── Extrait

Comment l’IA transforme les pratiques des professionnels du droit
Depuis deux ans, l’intelligence artificielle (IA) s’est imposée progressivement comme un levier d’efficacité incontournable dans le domaine juridique. Elle s’apprête à bouleverser le paysage des directions juridiques et des cabinets d’avocats. Dès lors, elle suscite des interrogations majeures pour l’organisation pratique des professionnels du droit.
Alors que le premier sommet international de l’IA s’est tenu à Paris en début d’année, et que la Commission européenne a manifesté son désir de rester dans la course mondiale en investissant 200 Mds € dans l’UE AI Champions Initiative avec la participation de plus de 60 groupes dont Mistral AI, Airbus ou encore L’Oréal, les professions juridiques n’ont pas prévu de rester sur le bord du chemin. Elles aussi comptent bien profiter de cette révolution technologique pour améliorer leurs process.
À cet égard, la LJA a utilisé sa large base d’abonnés via LinkedIn pour sonder les professionnels du droit sur leur utilisation de l’IA. Les résultats de ce sondage montrent une forte inclination des professionnels du droit à d’ores et déjà déléguer certaines tâches à l’intelligence artificielle, en particulier s’agissant de l’analyse de documents juridiques (79,3 %) et la gestion administrative des dossiers (65,5 %), perçues comme des tâches chronophages et répétitives. Plus de la moitié des répondants (55,2 %) seraient également prêts à confier la recherche juridique à une IA, témoignant d’un intérêt pour l’automatisation de cette activité.

────
── Entrées fournies

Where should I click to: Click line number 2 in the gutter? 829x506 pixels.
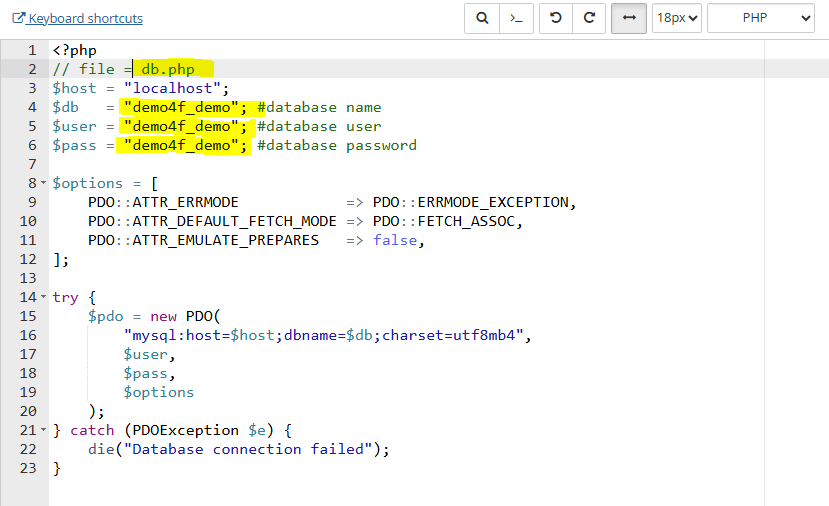point(32,69)
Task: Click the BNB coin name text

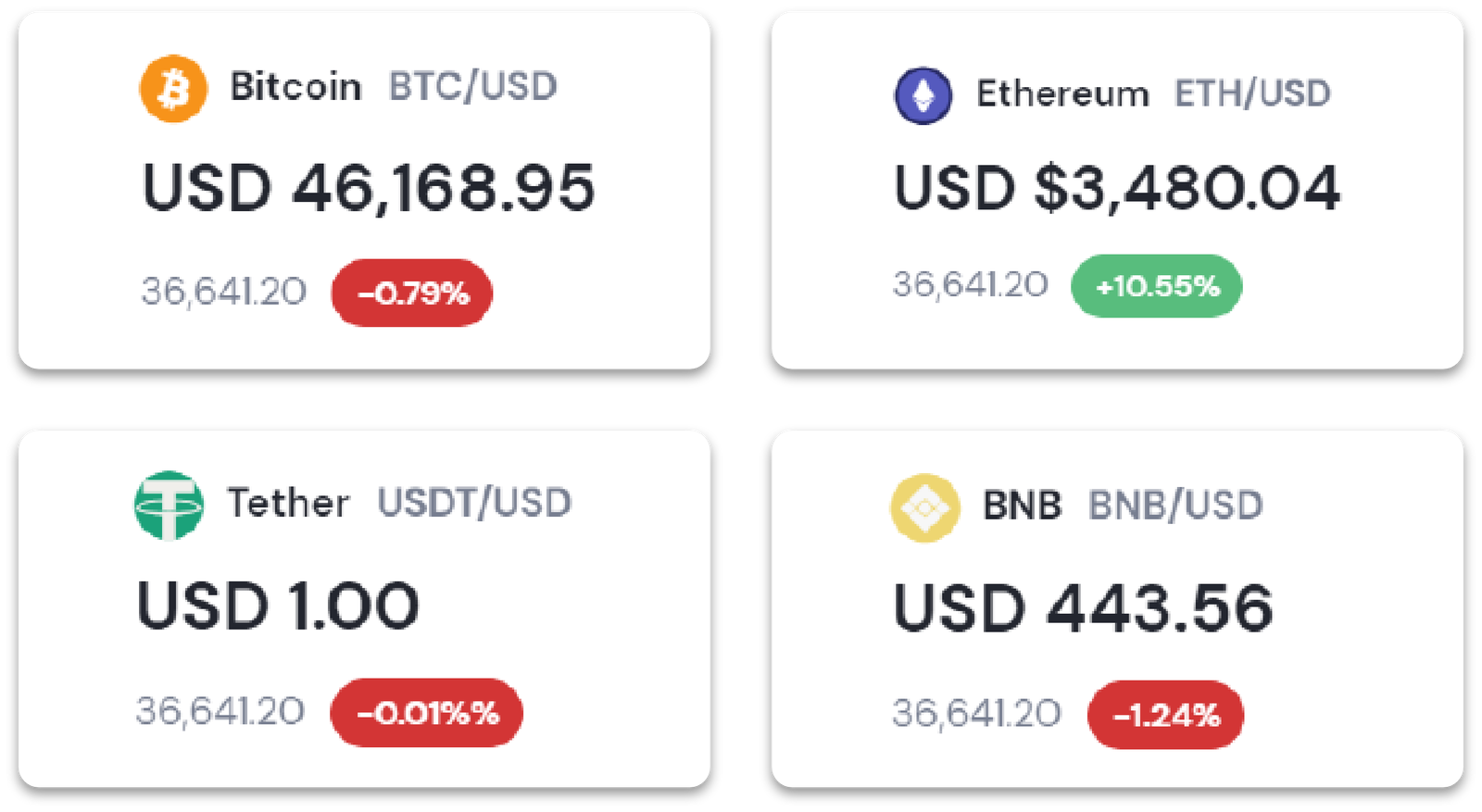Action: (1022, 506)
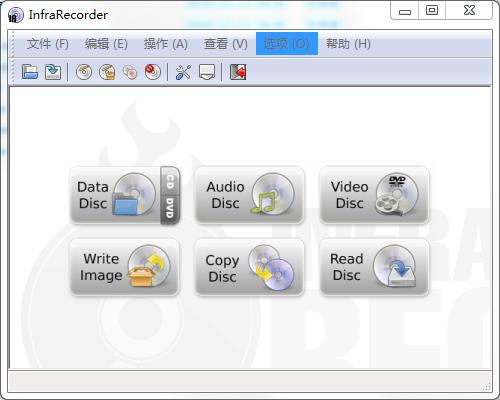Select the DVD option on Data Disc
This screenshot has width=500, height=400.
tap(170, 209)
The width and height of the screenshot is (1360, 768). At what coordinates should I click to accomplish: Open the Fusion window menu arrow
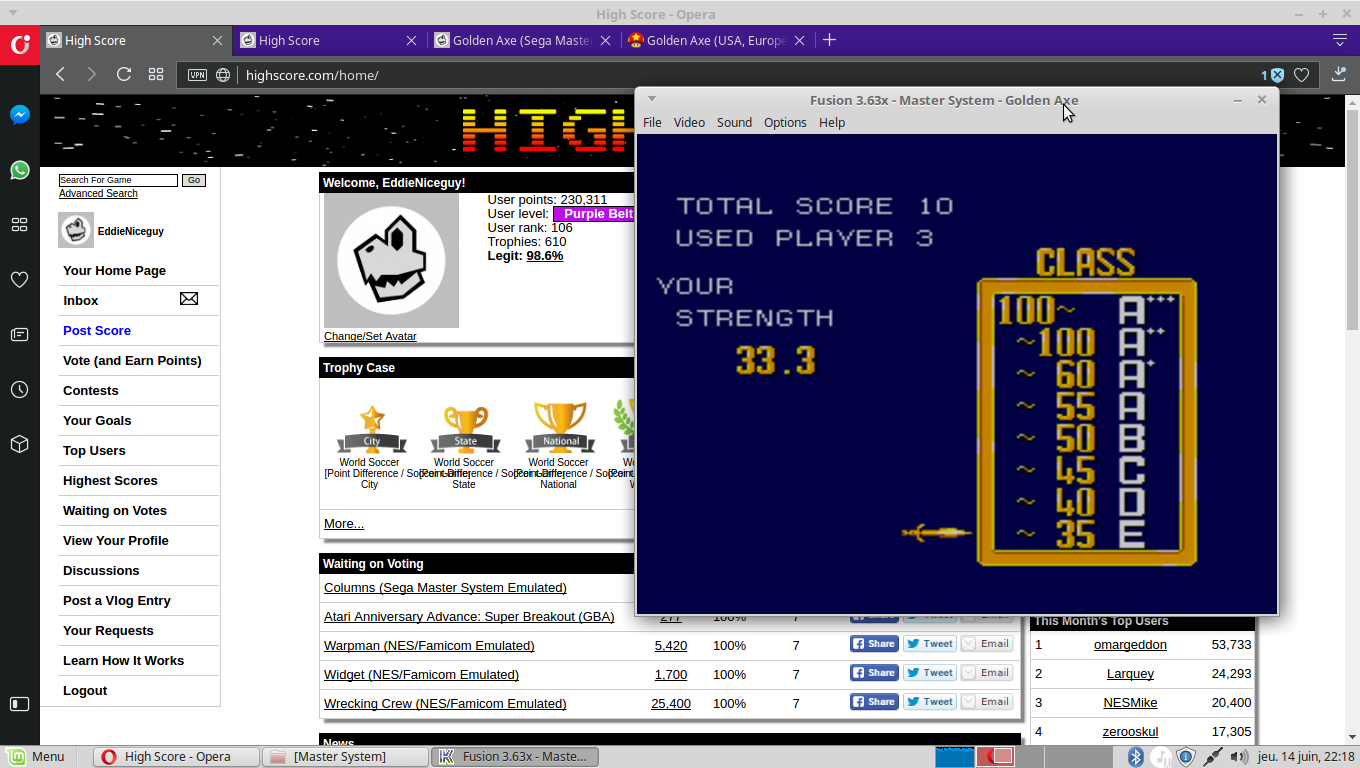point(652,99)
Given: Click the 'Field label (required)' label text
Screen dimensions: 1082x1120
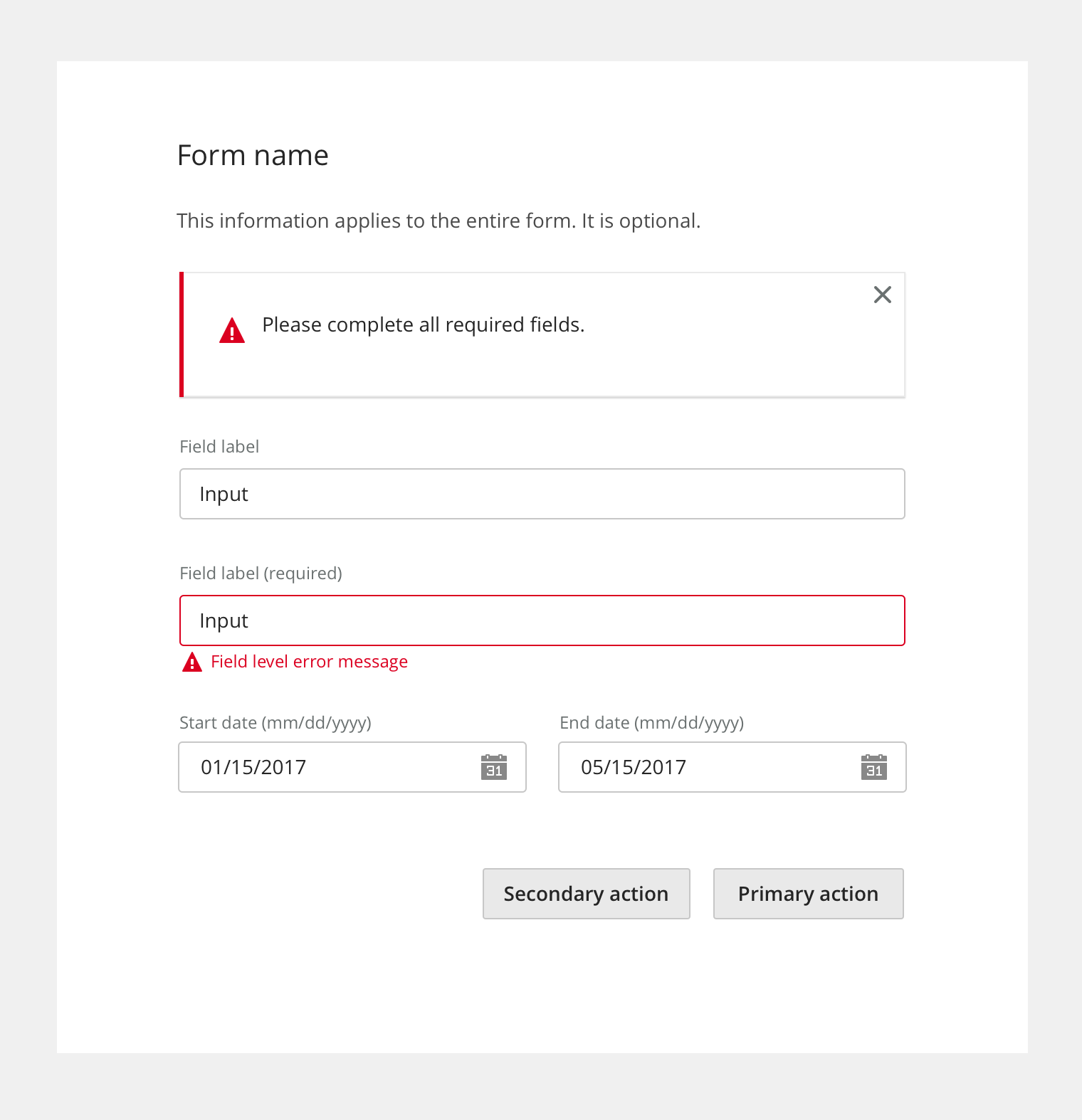Looking at the screenshot, I should point(261,574).
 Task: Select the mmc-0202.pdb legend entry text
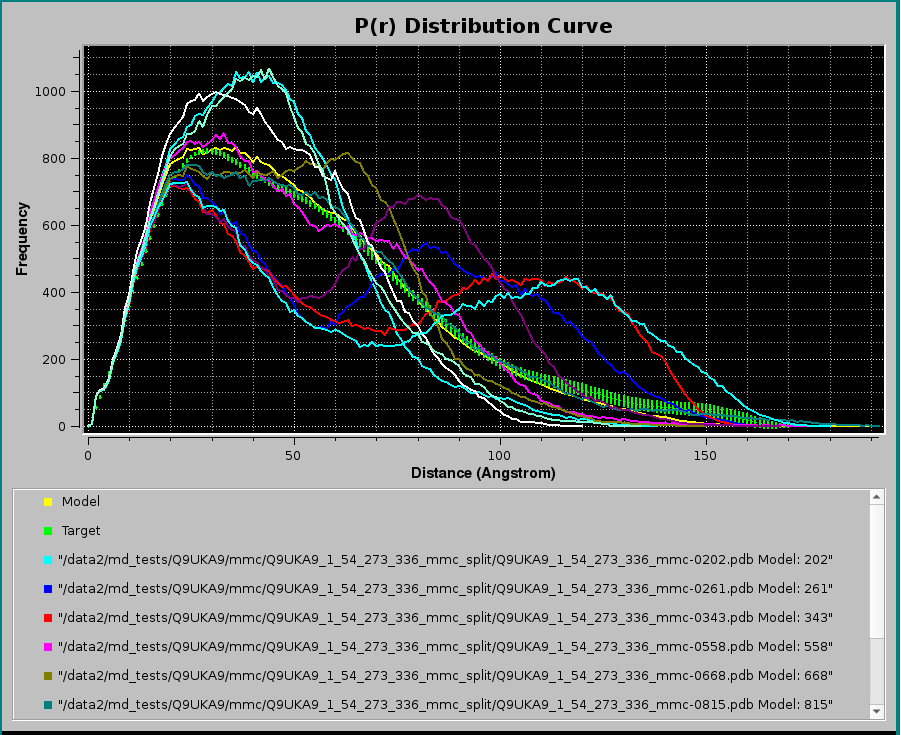tap(445, 559)

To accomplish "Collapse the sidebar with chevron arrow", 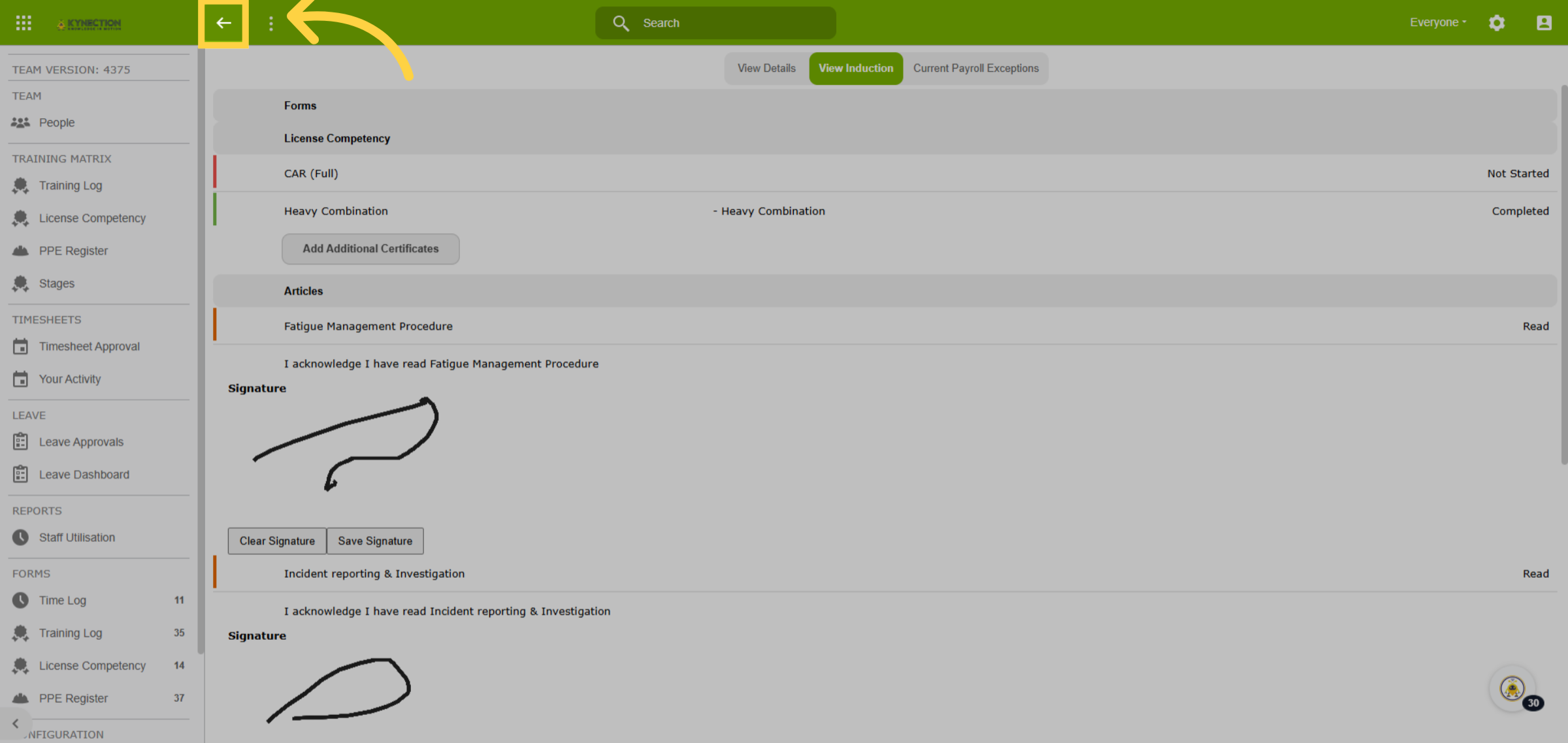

────

- Consigne -
Extrayez du texte sur l'IA et le droit le passage compris entre « À cet égard, la » et « de cette activité. », ces deux segments inclus. Les entrées n'ont aucun lien avec le texte sur l'IA et le droit.

- Réponse -
À cet égard, la LJA a utilisé sa large base d’abonnés via LinkedIn pour sonder les professionnels du droit sur leur utilisation de l’IA. Les résultats de ce sondage montrent une forte inclination des professionnels du droit à d’ores et déjà déléguer certaines tâches à l’intelligence artificielle, en particulier s’agissant de l’analyse de documents juridiques (79,3 %) et la gestion administrative des dossiers (65,5 %), perçues comme des tâches chronophages et répétitives. Plus de la moitié des répondants (55,2 %) seraient également prêts à confier la recherche juridique à une IA, témoignant d’un intérêt pour l’automatisation de cette activité.